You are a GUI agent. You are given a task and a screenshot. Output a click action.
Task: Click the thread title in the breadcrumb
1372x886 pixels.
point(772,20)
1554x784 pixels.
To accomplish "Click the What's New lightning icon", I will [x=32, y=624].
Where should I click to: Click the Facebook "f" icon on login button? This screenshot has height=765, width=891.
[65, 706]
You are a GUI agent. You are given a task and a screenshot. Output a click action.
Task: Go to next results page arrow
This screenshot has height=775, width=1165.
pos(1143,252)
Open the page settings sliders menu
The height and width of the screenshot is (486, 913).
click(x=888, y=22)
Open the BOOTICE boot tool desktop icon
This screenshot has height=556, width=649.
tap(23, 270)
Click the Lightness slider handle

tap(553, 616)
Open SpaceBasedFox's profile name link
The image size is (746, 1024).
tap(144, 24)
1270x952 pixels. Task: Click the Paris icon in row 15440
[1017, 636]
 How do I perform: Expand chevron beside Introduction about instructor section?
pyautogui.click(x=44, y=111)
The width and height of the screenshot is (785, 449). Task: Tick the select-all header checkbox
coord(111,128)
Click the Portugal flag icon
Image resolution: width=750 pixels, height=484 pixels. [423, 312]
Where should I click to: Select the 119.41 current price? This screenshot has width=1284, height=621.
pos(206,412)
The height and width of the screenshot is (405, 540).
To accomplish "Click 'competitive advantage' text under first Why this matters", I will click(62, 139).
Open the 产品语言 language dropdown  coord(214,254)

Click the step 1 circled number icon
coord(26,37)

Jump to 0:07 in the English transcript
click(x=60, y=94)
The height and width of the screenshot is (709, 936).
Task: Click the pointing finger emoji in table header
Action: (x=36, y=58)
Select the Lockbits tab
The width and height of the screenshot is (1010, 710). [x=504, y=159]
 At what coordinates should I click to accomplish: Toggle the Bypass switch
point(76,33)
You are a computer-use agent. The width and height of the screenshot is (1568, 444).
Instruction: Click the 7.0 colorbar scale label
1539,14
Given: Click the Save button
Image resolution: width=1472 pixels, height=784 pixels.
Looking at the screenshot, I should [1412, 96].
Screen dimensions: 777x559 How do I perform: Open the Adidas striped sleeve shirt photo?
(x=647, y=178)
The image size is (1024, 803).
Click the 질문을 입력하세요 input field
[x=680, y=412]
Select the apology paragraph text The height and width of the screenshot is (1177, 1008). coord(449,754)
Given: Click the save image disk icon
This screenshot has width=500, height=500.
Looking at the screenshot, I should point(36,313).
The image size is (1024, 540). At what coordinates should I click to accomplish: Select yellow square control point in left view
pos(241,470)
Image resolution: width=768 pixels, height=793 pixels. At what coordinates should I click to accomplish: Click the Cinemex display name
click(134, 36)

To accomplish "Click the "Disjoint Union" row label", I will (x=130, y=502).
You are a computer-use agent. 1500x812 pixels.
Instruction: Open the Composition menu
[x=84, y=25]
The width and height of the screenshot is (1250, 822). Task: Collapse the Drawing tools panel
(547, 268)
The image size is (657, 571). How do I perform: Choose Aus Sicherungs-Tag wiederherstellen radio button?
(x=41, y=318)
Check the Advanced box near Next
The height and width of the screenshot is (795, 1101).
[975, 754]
□ □ □ □ □ □ □
**THE TASK**
All of the material shown above should be written out exactly.

**EXERCISE RESULT**
You are a GUI agent. You are given a task and a screenshot. Output a click action.
Task: Click the thread title in the breadcrumb
1372x886 pixels.
point(772,20)
1554x784 pixels.
To accomplish "Click the What's New lightning icon", I will [x=32, y=624].
Where should I click to: Click the Facebook "f" icon on login button? This screenshot has height=765, width=891.
[65, 706]
You are a GUI agent. You are given a task and a screenshot. Output a click action.
Task: Go to next results page arrow
This screenshot has height=775, width=1165.
pos(1143,252)
Open the page settings sliders menu
The height and width of the screenshot is (486, 913).
click(x=888, y=22)
Open the BOOTICE boot tool desktop icon
This screenshot has height=556, width=649.
tap(23, 270)
Click the Lightness slider handle

tap(553, 616)
Open SpaceBasedFox's profile name link
The image size is (746, 1024).
tap(144, 24)
1270x952 pixels. Task: Click the Paris icon in row 15440
[1017, 636]
 How do I perform: Expand chevron beside Introduction about instructor section?
pyautogui.click(x=44, y=111)
The width and height of the screenshot is (785, 449). Task: Tick the select-all header checkbox
coord(111,128)
Click the Portugal flag icon
Image resolution: width=750 pixels, height=484 pixels. [423, 312]
Where should I click to: Select the 119.41 current price? This screenshot has width=1284, height=621.
pos(206,412)
The height and width of the screenshot is (405, 540).
To accomplish "Click 'competitive advantage' text under first Why this matters", I will click(62, 139).
Open the 产品语言 language dropdown  coord(214,254)

Click the step 1 circled number icon
coord(26,37)

Jump to 0:07 in the English transcript
click(x=60, y=94)
The height and width of the screenshot is (709, 936).
Task: Click the pointing finger emoji in table header
Action: (x=36, y=58)
Select the Lockbits tab
The width and height of the screenshot is (1010, 710). [x=504, y=159]
 At what coordinates should I click to accomplish: Toggle the Bypass switch
point(76,33)
You are a computer-use agent. The width and height of the screenshot is (1568, 444).
Instruction: Click the 7.0 colorbar scale label
1539,14
Given: Click the Save button
Image resolution: width=1472 pixels, height=784 pixels.
Looking at the screenshot, I should [1412, 96].
Screen dimensions: 777x559 How do I perform: Open the Adidas striped sleeve shirt photo?
(x=647, y=178)
The image size is (1024, 803).
Click the 질문을 입력하세요 input field
[x=680, y=412]
Select the apology paragraph text The height and width of the screenshot is (1177, 1008). coord(449,754)
Given: Click the save image disk icon
This screenshot has width=500, height=500.
Looking at the screenshot, I should point(36,313).
The image size is (1024, 540). At what coordinates should I click to accomplish: Select yellow square control point in left view
pos(241,470)
Image resolution: width=768 pixels, height=793 pixels. At what coordinates should I click to accomplish: Click the Cinemex display name
click(134, 36)

To accomplish "Click the "Disjoint Union" row label", I will (x=130, y=502).
You are a computer-use agent. 1500x812 pixels.
Instruction: Open the Composition menu
[x=84, y=25]
The width and height of the screenshot is (1250, 822). Task: Collapse the Drawing tools panel
(547, 268)
The image size is (657, 571). How do I perform: Choose Aus Sicherungs-Tag wiederherstellen radio button?
(x=41, y=318)
Check the Advanced box near Next
The height and width of the screenshot is (795, 1101).
[975, 754]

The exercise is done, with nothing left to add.